Nicolas hizo una breve pausa. Tragó saliva, tomó un sorbo de agua y continuó.
—Sí, ahora que lo menciona, creo que sí estaba en el Ayuntamiento esa noche.
— ¿puede decirnos qué hacía allí tan tarde?
—Estábamos... Trabajando en algunos documentos urgentes.
—¿Puede especificar qué tipo de documentos?
—No... No lo recuerdo...
—Muy bien. Ahora hablemos del caso de Bruno Franco. ¿Tenía usted conocimiento de ese caso?
—Escuché algo sobre eso, en el pueblo se dicen muchas cosas...
—Entre esas cosas, ¿alguna vez escuchó algo sobre la implicación del alcalde Addison en el homicidio?
—No, nunca.
El abogado lanzaba una pregunta tras otra, sin titubear.
—Señor Rodríguez, ¿es consciente de que encubrir un crimen es un delito grave?
—¡Objeción! —intervino uno de los abogados del alcalde.
—No ha lugar, responda.
El abogado chasqueó la lengua, molesto.
—Sí, sí lo sé. Claro que lo sé.
—Una última pregunta antes de terminar: alguna vez el alcalde Addison le pidió que hiciera algo que considerara éticamente cuestionable?
El hombre hizo una pausa prolongada antes de contestar. Sus ojos se pasearon por toda la sala hasta encontrarse con los de Addison, que lo miraba como un león mira a su presa antes de acabar con ella.
—No... —tartamudeó—. No.
—Muy bien, no más preguntas.
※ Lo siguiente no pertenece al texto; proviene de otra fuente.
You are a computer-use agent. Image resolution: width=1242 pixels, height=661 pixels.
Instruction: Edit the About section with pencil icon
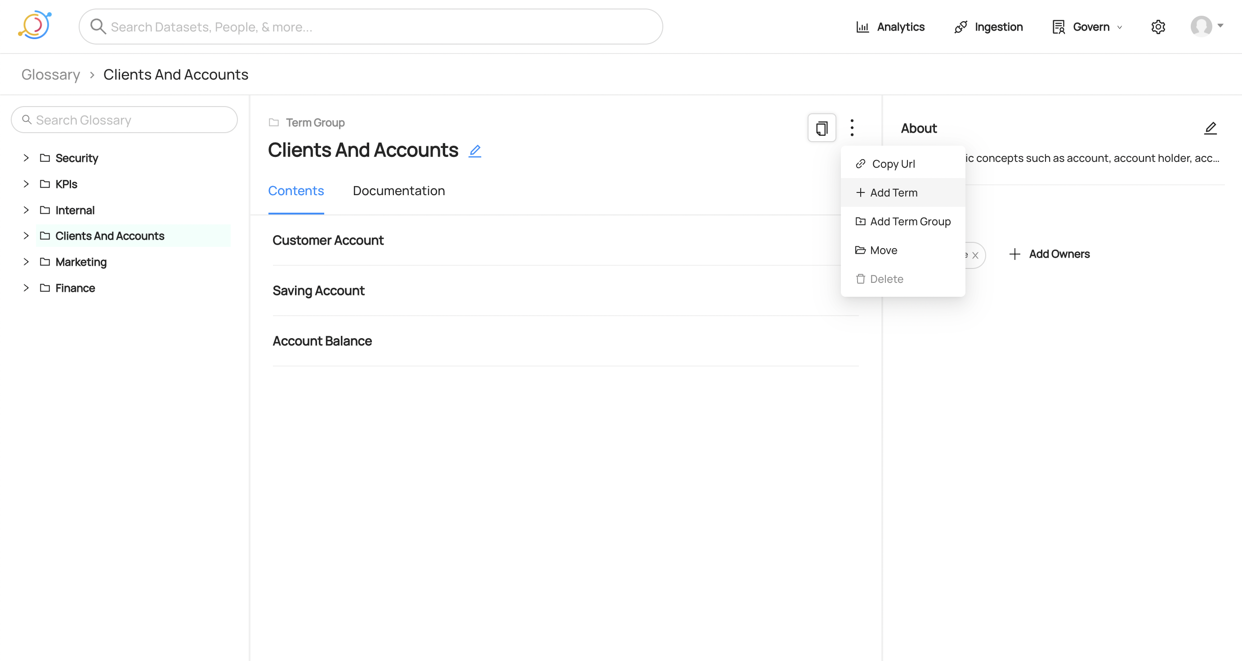1210,128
Gracias.
Luego de aquel feroz interrogatorio, el hombre se bajó del estrado con la presión por los suelos. Antes de que los abogados y el mismísimo alcalde le recriminaran por sus respuestas erráticas y carentes de credibilidad, el hombre se desmayó.
Nicolás Rodriguez no era nadie relevante para Trevor Addison. Solo era uno de los tantos empleados que más de una vez fue coaccionado para modificar documentos y malversar los fondos del pueblo. Prestó aquella declaración bajo amenaza, a sabiendas de que era un pésimo mentiroso, así que al final, la presión de estar bajo el ojo de quien podría hacerlo añicos en un segundo, hizo que su cuerpo actuara en su propia defensa.